◆ **The problem**
In the records that come next, find every line with "agent". Return those lines.
::: Data to process :::
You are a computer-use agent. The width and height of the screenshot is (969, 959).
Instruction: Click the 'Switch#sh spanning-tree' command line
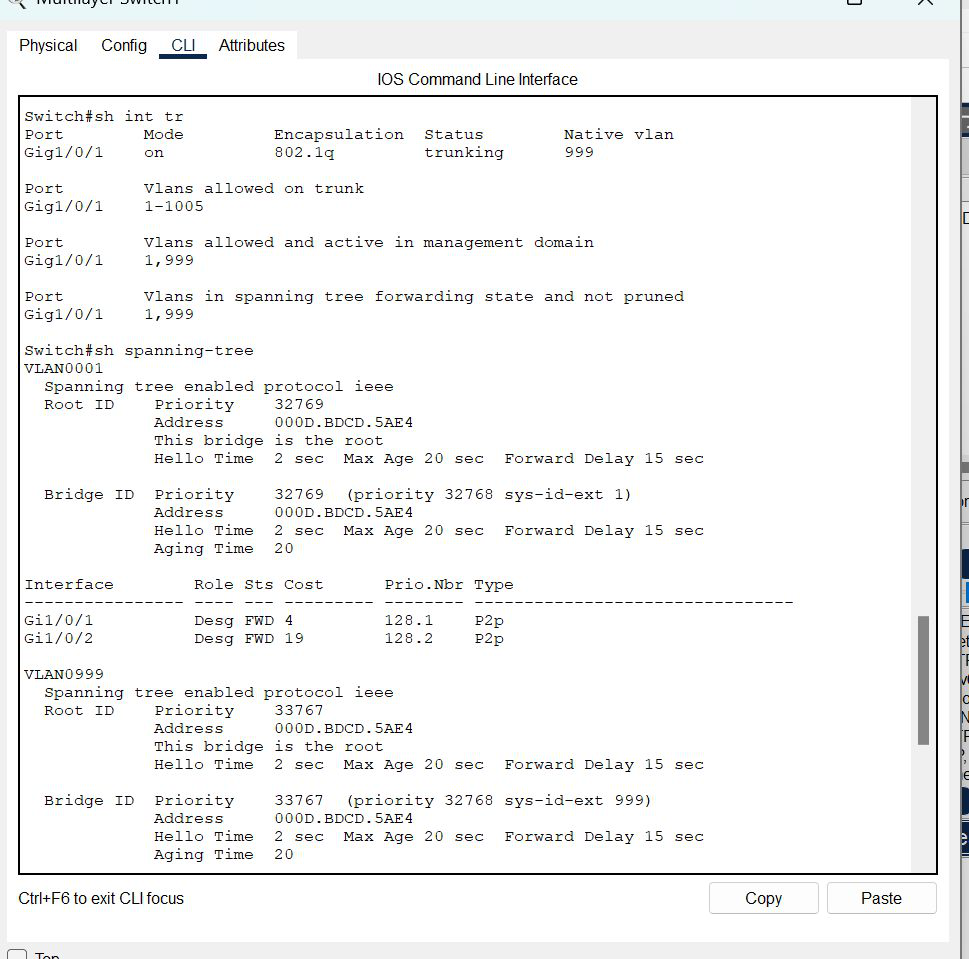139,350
:::
::: Data to process :::
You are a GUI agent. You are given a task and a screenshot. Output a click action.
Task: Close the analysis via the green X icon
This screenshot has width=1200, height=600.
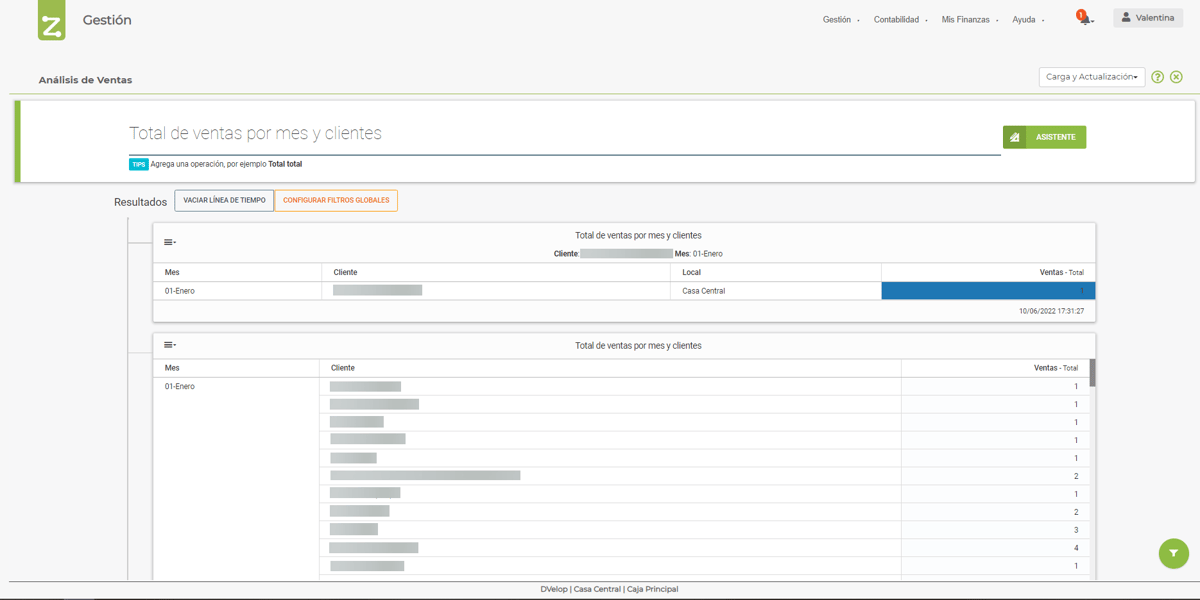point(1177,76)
:::
◆ **Answer section**
You are a computer-use agent. The width and height of the screenshot is (969, 959).
You are a GUI agent. You are given a task and a screenshot. Output a click action.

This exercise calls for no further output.